■ WORK REQUEST: Your copy should hold only the lines from the one with "Where should I" to the one with "Given: Tap the", both included, each exactly as it stands below, with no pictures.

■ GIVEN RECORDS:

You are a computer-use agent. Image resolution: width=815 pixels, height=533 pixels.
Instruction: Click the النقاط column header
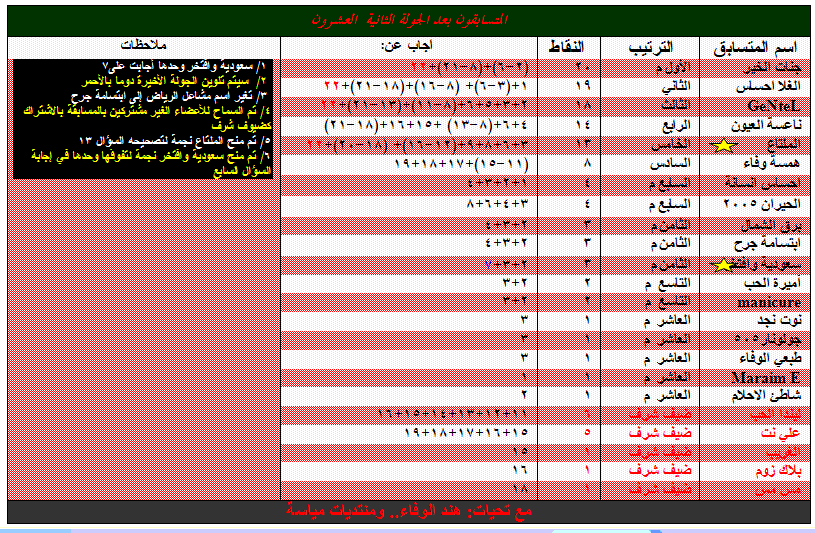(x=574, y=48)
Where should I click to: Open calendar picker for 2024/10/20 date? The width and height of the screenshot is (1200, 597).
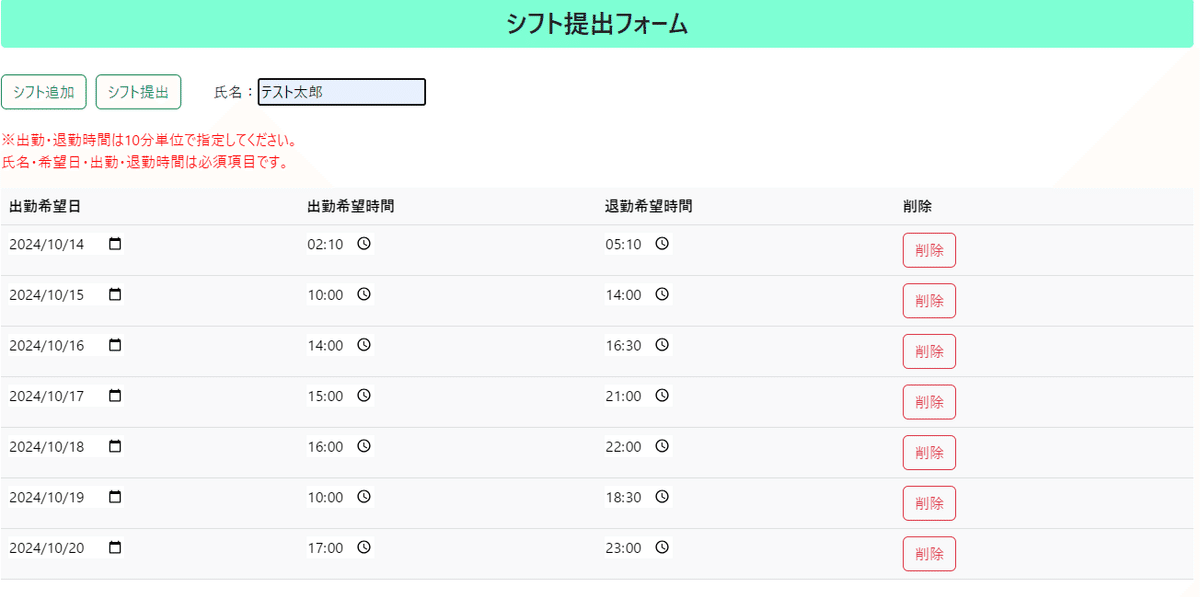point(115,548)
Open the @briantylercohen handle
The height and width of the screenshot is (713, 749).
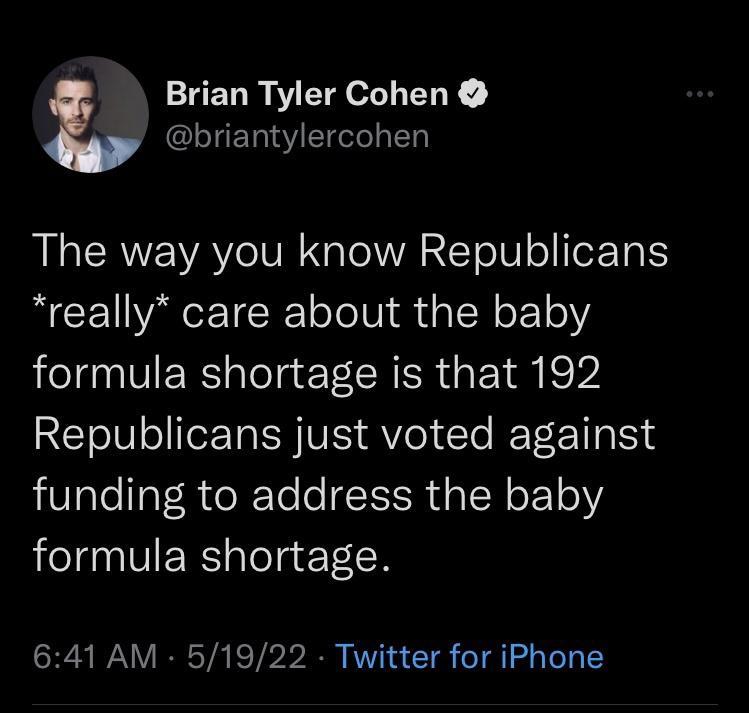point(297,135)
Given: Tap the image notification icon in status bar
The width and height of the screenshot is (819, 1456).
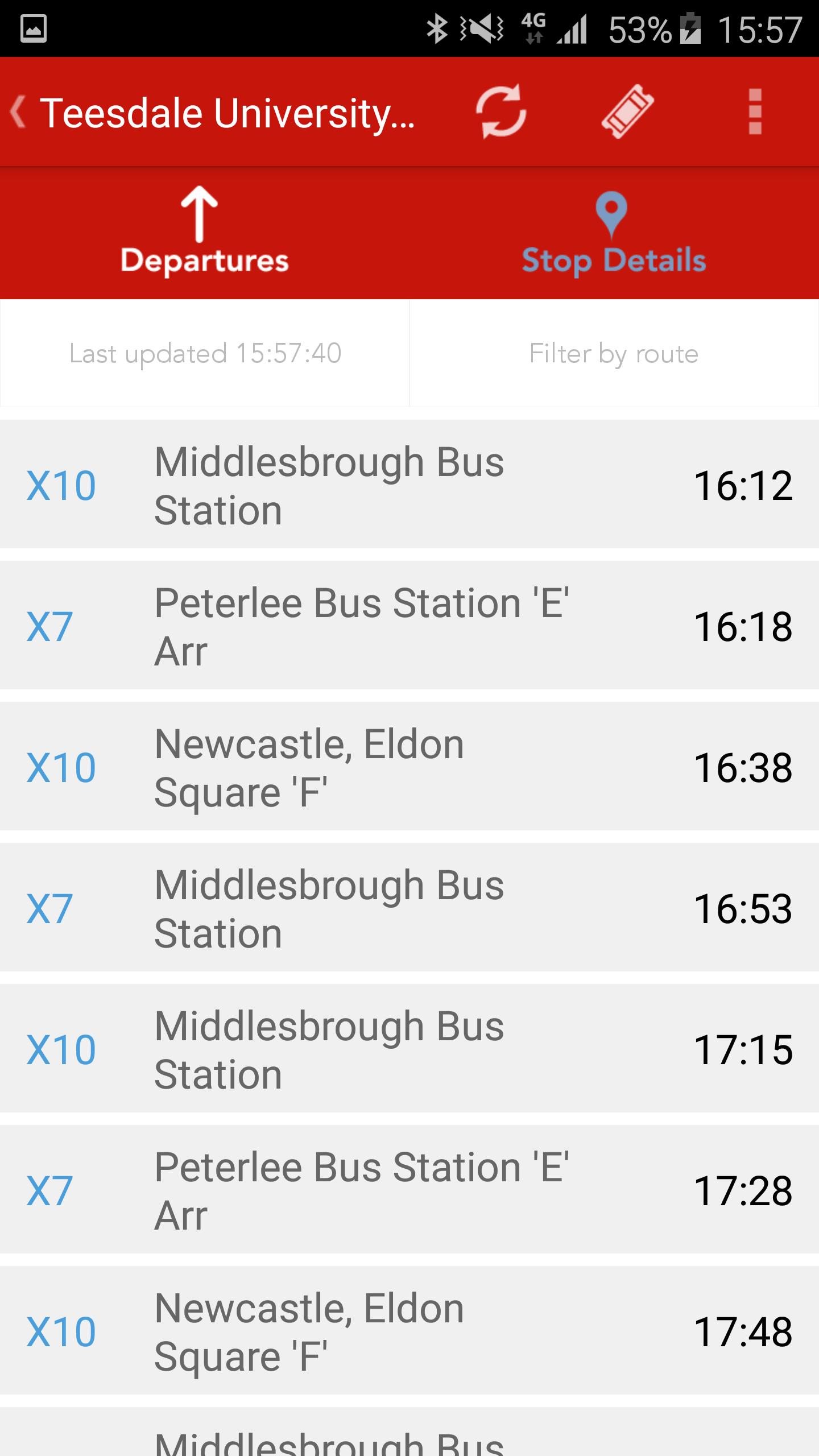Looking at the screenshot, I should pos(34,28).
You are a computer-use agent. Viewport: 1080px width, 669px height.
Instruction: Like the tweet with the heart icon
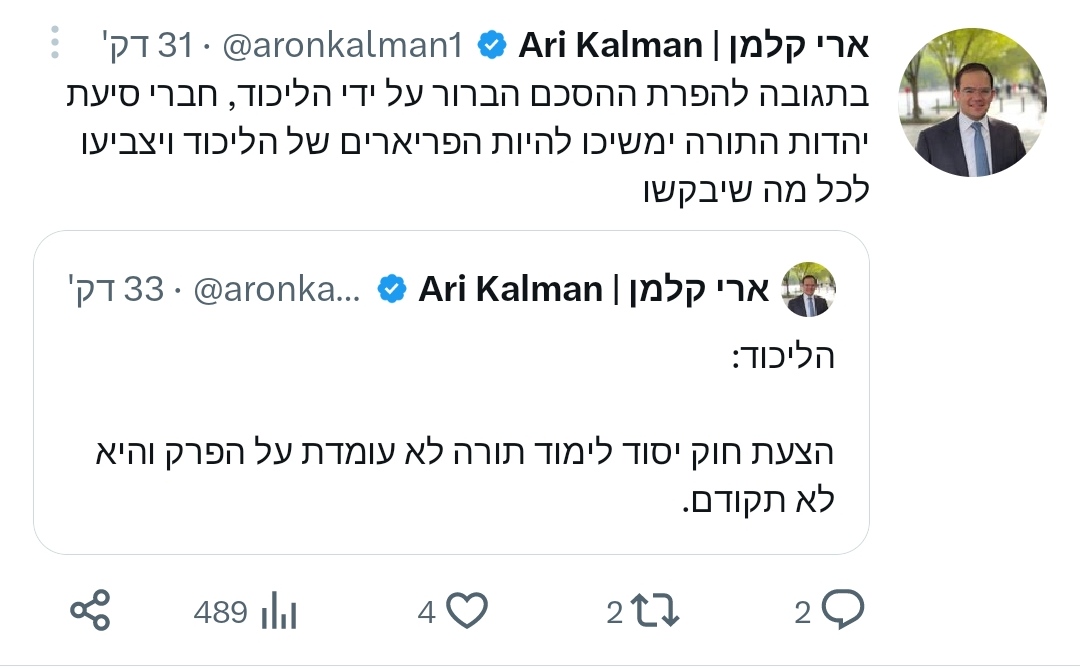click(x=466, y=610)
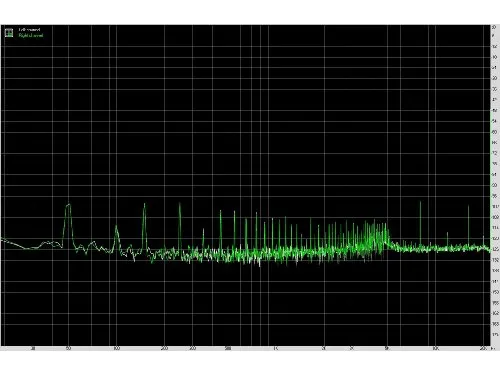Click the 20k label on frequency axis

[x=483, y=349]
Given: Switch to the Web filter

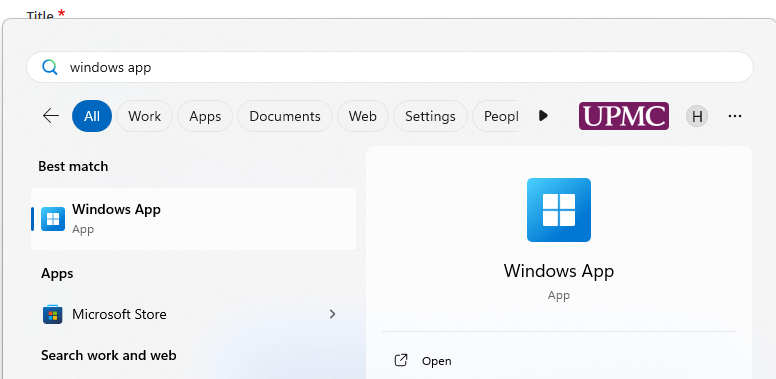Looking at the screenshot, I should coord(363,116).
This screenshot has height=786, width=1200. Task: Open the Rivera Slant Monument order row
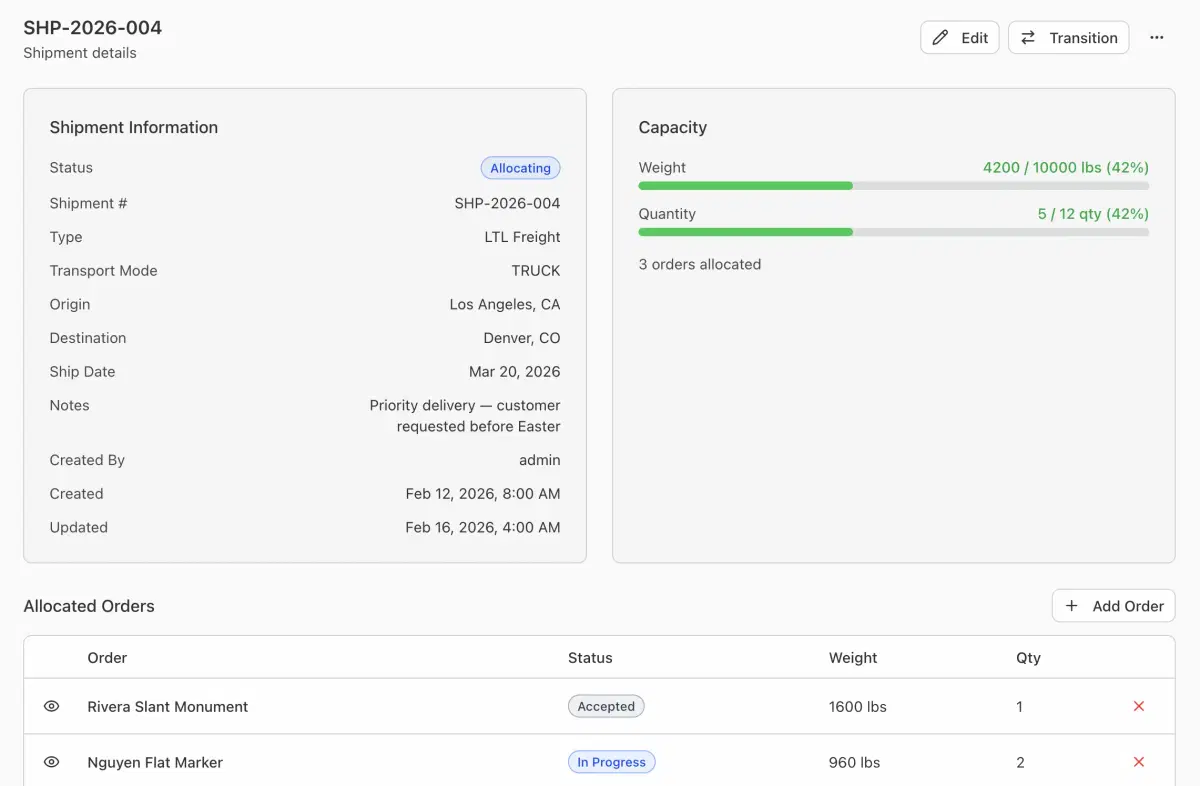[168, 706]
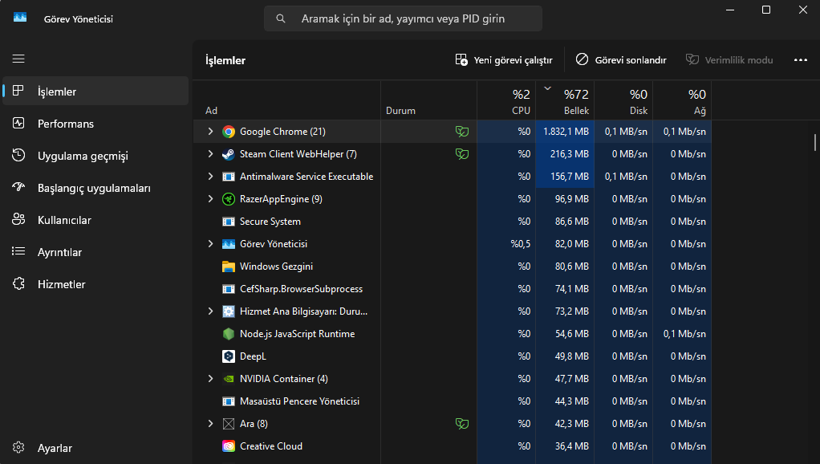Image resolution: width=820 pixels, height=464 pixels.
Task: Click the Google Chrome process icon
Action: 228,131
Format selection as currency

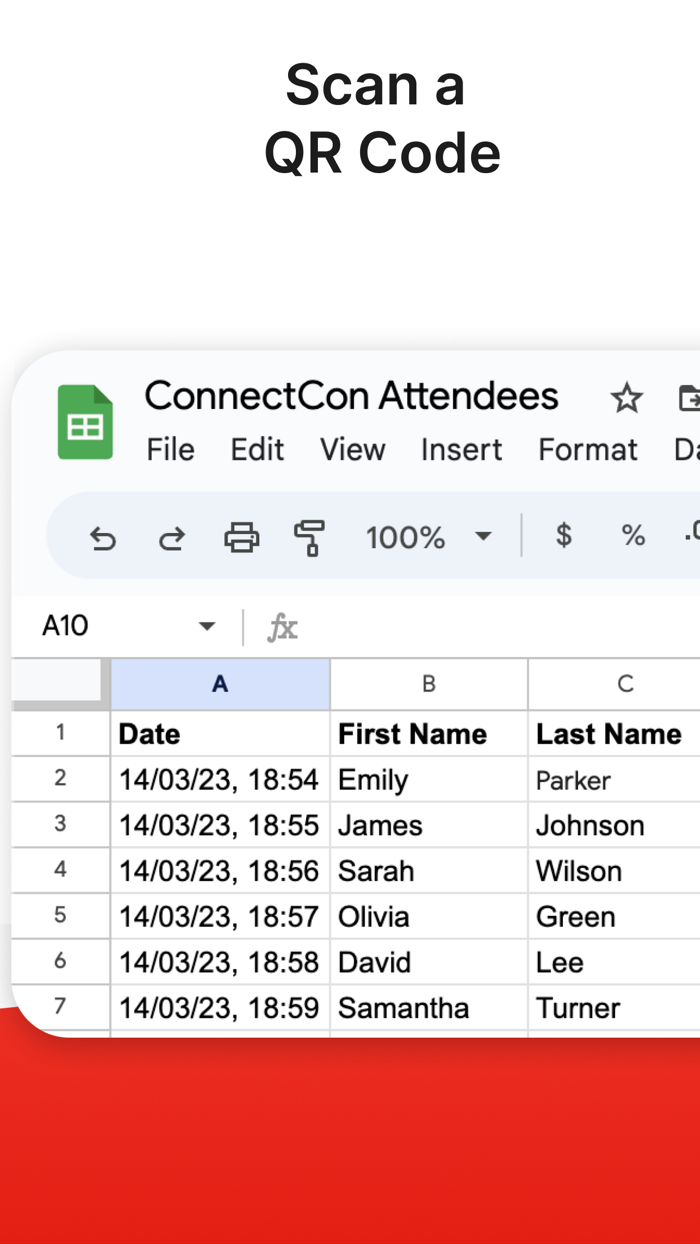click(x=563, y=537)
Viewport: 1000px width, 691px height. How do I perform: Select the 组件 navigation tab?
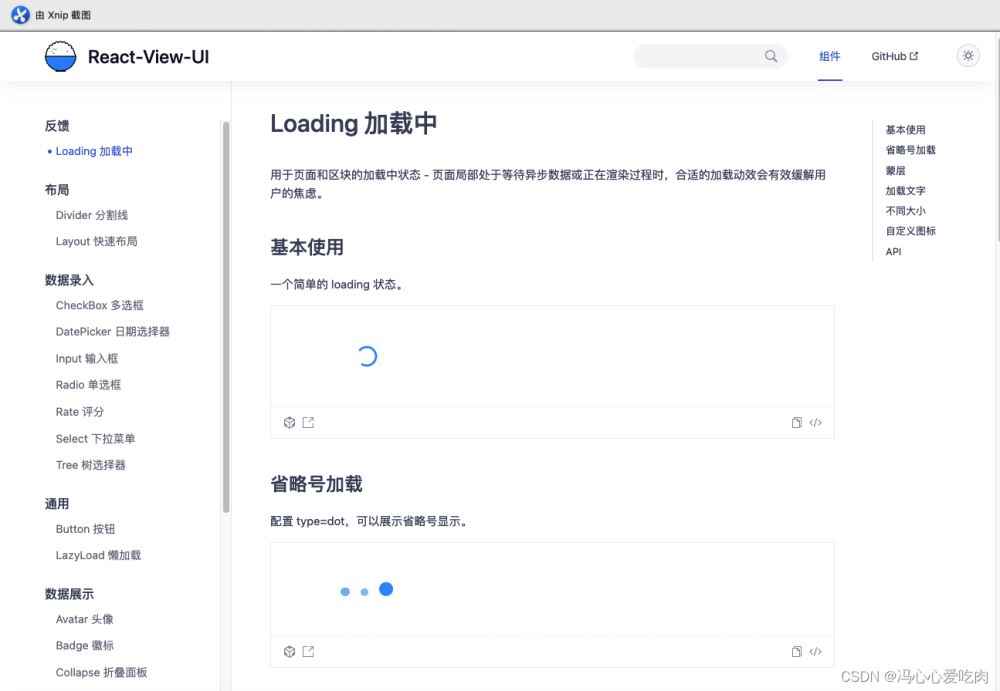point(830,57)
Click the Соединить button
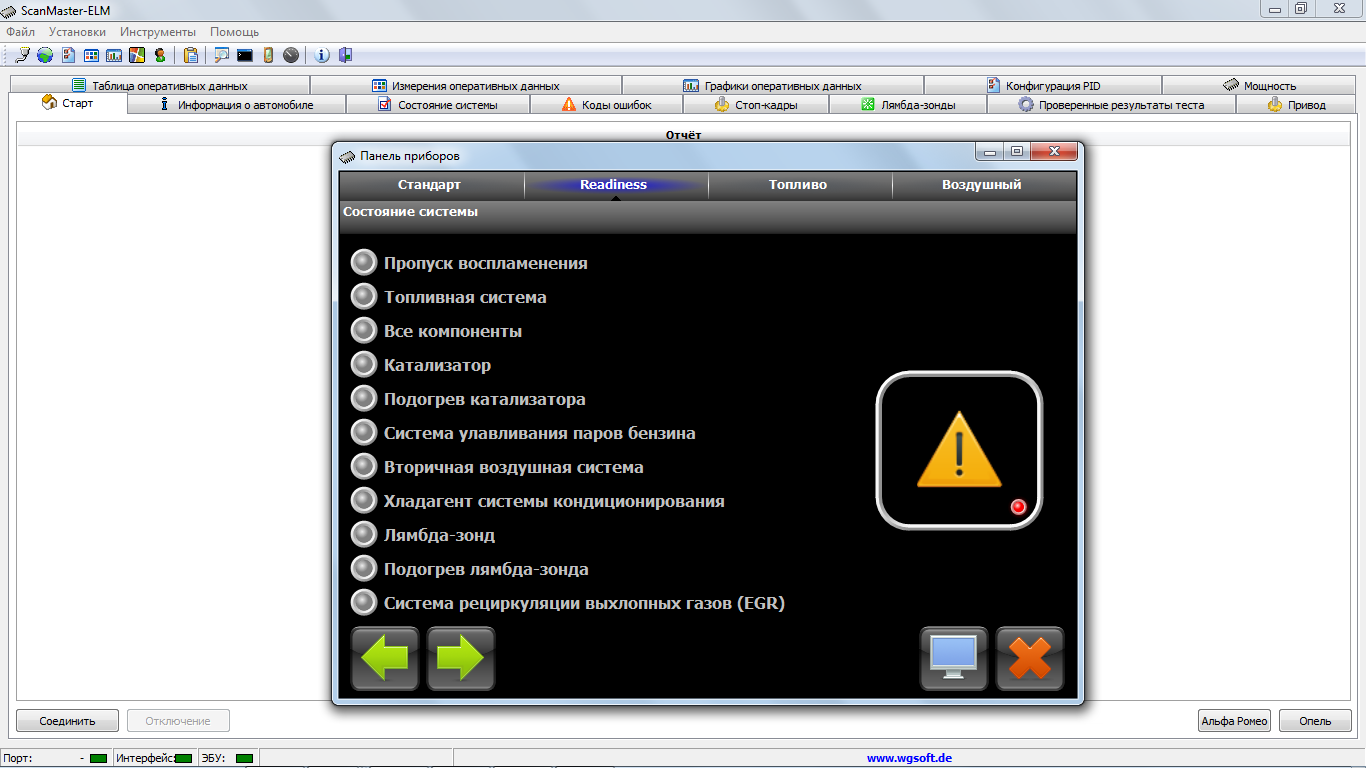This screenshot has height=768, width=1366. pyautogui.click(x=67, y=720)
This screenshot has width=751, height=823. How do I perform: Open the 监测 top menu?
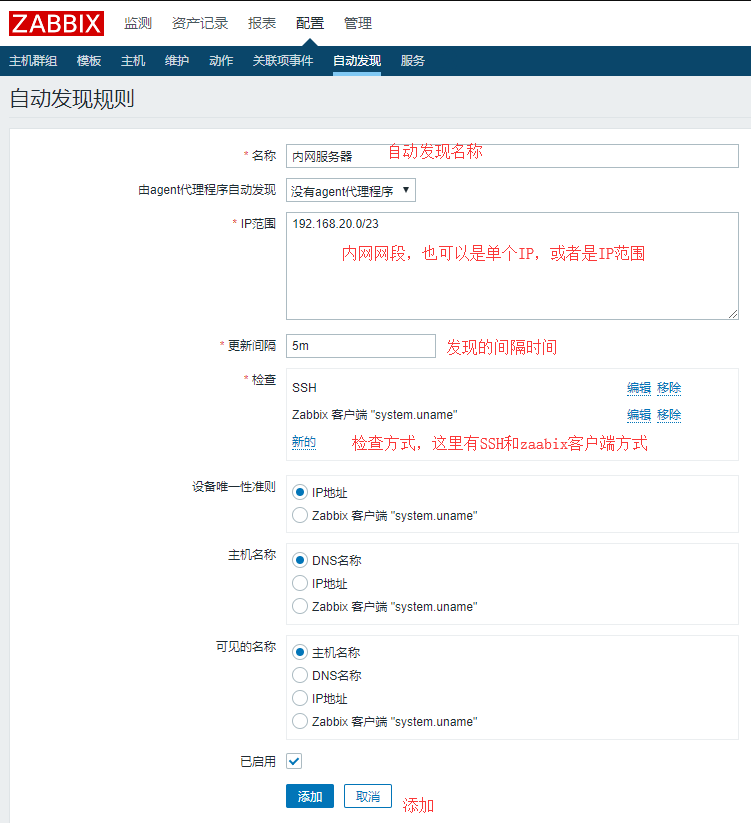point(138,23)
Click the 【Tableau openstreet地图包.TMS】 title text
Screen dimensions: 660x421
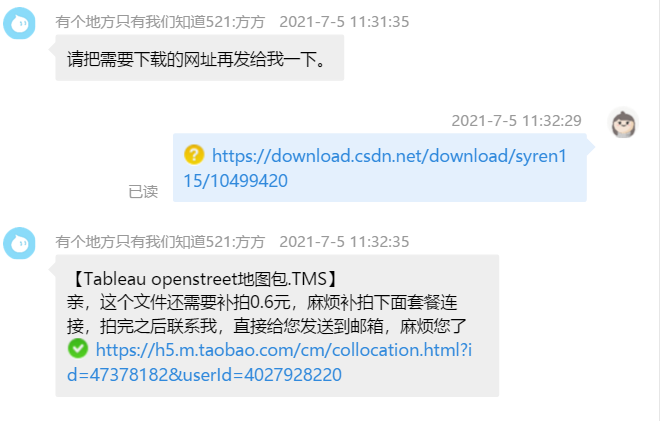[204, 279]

■ RESPONSE TO THE EXERCISE:
Where should I click to: Open calendar picker for 2024/10/20 date? The width and height of the screenshot is (1200, 597).
point(115,548)
Open the @briantylercohen handle
The height and width of the screenshot is (713, 749).
point(297,135)
Given: Tap the image notification icon in status bar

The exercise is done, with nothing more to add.